The Chargeback model

I hate charging departments back for services or equipment. Yet we do it. It bothers me deeply that we cannot afford to provide important services, hardware, and software to people. Yet it’s the truth. And I am loath to have yet another conversation where I simultaneously say that we support the mission and business of the College and that someone else has to pay to play. But I do.

There are institutions that charge back, like we do at Muhlenberg, for add-on services and items such as software beyond what we currently offer or hardware beyond the standard, such as second monitors. There are institutions that charge back for any kind of service at all. We are fortunately not the latter, but I am finding us pushing back more and more often requesting at least some funding from departments. The line which we’ve drawn between standard and extra has stayed still, but the demands of faculty and staff have changed.

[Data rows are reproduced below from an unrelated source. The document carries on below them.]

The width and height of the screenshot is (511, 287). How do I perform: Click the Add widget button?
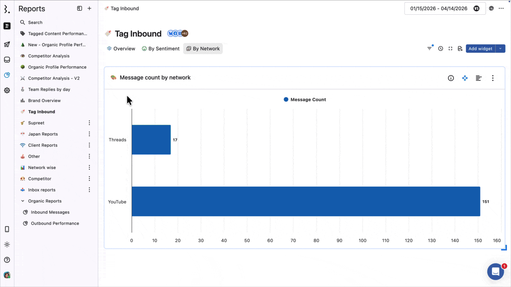[x=480, y=49]
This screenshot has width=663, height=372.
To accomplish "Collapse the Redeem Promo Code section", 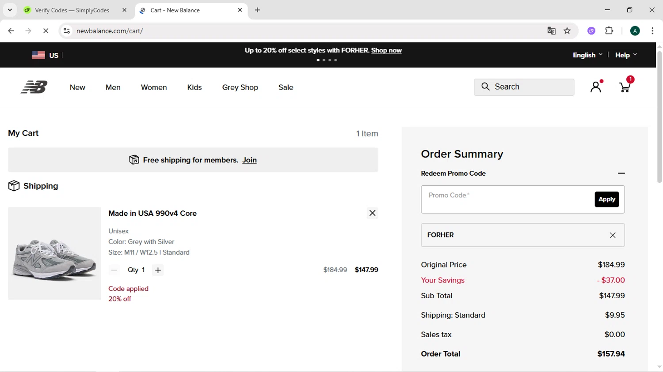I will 621,173.
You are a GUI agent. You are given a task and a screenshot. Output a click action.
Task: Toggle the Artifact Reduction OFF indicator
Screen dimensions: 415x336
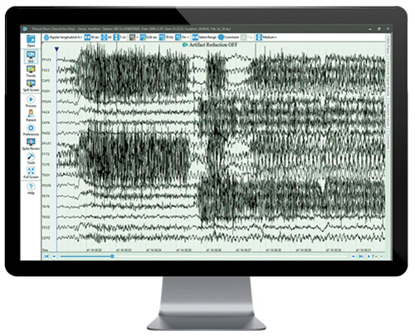(x=210, y=45)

For instance, we still charge for a second monitor, but more and more users are requesting this option. We upgraded all of our monitors to larger units just a couple of years ago (previously, we still had 17″ 4:3 units out there…) which has mitigated the challenges that users face considerably, but we still get a fair share of requests. Do we need to move the goal posts? Should we be budgeting in for a certain number of second monitors every year, until requests die down? Rather than asking departments to pay?

What about Adobe, the boogeyman of software licensing (Microsoft is more complex, but I think Adobe is tougher on the actual users)? It is incredibly expensive to provide Adobe on any large scale, and in fact many institutions, due to changes in their licensing model, now offer fewer seats today than they did before. Muhlenberg’s demand doesn’t come close to justifying (and our budget wouldn’t accommodate) a campus-wide license, so departments pay. Need Acrobat? Need Creative Cloud? What’s your account number so we can transfer the charge?

There isn’t an answer contained somewhere in this blog post. I’m just frustrated at not being able to meet the needs of users more effectively. Maybe, as I said, it’s time to move some targets – remain strict, but draw a new line to create a new demarcation.